Allen Referaten war das Interesse am Spannungsverhältnis zwischen Erfahrung einerseits und ihrer literarischen Manifestation andererseits gemeinsam. Von den Vortragenden wurde hervorgehoben, dass beides untrennbar miteinander verbunden sei: Erfahrung braucht Erzählstrukturen, auch wenn sie sich ihnen permanent entzieht. Sie ist etwas Subjektives, das seinem Wesen nach geradezu danach verlangt, verbalisiert zu werden, um in einer Gemeinschaft kursieren zu können. Denn wenn Erfahrung nicht mitgeteilt wird, geht sie verloren. Auch das gegenläufige Modell stand im Raum: Die Literatur kann menschliche Erfahrung modellieren, konstituieren und ihr einen Rahmen setzen. Die Vortragenden strebten jedoch nicht ausschließlich eine theoretische Auseinandersetzung mit dem Phänomen der Erfahrung im Allgemeinen an, sondern in den Tagungsbeiträgen wurden, neben den philosophischen Positionen (u. a. von Blanchot, Bloch, Blumenberg oder Merleau-Ponty), vor allem poetologische Strategien und ästhetische Prinzipien der Erfahrungsdarstellung in literarischen Werken erforscht.

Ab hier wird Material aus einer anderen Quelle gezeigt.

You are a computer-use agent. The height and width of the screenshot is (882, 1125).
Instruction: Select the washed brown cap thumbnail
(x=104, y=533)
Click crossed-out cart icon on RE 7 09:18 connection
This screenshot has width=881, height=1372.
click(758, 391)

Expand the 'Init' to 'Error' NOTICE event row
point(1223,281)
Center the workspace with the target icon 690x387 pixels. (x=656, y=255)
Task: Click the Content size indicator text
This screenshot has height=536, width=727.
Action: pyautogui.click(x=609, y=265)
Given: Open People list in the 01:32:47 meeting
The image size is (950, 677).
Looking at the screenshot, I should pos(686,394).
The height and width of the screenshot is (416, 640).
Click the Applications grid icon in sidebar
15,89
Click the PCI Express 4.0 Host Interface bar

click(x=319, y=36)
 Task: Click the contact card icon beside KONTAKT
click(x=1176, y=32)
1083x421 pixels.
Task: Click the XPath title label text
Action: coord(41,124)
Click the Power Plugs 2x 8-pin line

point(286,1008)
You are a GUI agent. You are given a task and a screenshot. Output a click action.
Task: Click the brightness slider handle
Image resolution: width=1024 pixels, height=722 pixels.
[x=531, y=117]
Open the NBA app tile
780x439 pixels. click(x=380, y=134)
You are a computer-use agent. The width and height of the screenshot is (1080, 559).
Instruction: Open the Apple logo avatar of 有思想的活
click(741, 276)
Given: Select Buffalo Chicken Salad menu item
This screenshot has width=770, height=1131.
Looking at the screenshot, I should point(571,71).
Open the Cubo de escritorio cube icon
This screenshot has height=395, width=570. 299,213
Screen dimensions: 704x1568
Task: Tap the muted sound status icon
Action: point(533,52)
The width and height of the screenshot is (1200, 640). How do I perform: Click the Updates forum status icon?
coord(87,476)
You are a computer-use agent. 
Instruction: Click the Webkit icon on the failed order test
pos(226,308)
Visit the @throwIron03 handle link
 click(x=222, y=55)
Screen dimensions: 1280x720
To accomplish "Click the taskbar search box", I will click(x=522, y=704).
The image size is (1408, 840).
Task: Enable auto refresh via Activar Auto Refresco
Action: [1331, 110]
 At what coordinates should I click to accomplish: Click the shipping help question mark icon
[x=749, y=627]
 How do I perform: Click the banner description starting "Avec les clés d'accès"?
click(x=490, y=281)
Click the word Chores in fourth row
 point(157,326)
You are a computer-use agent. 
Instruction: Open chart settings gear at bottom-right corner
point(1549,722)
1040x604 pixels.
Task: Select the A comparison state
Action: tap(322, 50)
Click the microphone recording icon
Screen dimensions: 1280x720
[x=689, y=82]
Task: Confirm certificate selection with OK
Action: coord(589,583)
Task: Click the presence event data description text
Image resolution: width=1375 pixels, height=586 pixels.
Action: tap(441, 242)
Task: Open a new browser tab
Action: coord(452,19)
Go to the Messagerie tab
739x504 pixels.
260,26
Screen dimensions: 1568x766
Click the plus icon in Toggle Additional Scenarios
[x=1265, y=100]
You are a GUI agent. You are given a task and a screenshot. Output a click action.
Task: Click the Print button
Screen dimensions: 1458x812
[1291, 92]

Im Fokus der Tagung stand die Prosa der Klassischen Moderne, die sich programmatisch von der traditionellen Erzählweise des 19. Jahrhunderts distanzierte und nach neuen Artikulationsmöglichkeiten für die zersprengte Verfasstheit des modernen Menschen suchte. Anhand von exemplarischen Analysen wurden Poetiken verschriftlichter Erfahrung ausgearbeitet. Besondere Aufmerksamkeit schenkten die Vortragenden den Autoren aus mitteleuropäischen Grenzgebieten, wie etwa Herzl, Kafka, Morgenstern, Musil, Roth, Werfel oder Wittlin. Diese Auswahl ist zum einen auf die besondere Erfahrungsqualität dieses Kulturraums zurückzuführen, der durch seine Heterogenität zum transgressiven Denken herausforderte. Zum anderen scheint das Grenzgebiet als Metapher das Phänomen der Erfahrung auf den Punkt zu bringen. Die Erfahrung lässt sich, wie sich gezeigt hat, als eine Vernetzung des Hybriden beschreiben und an der Grenze zwischen Dualismen verorten. Sie verbindet in sich das Sinnliche und Kognitive, das Individuelle und Kollektive sowie das Aktive und Passive: Das Individuum ist zwar während des Erfahrens ein Agens, wird aber zugleich der Welt widerstandslos ausgesetzt, die ihm erst durch diesen Prozess zugänglich gemacht wird.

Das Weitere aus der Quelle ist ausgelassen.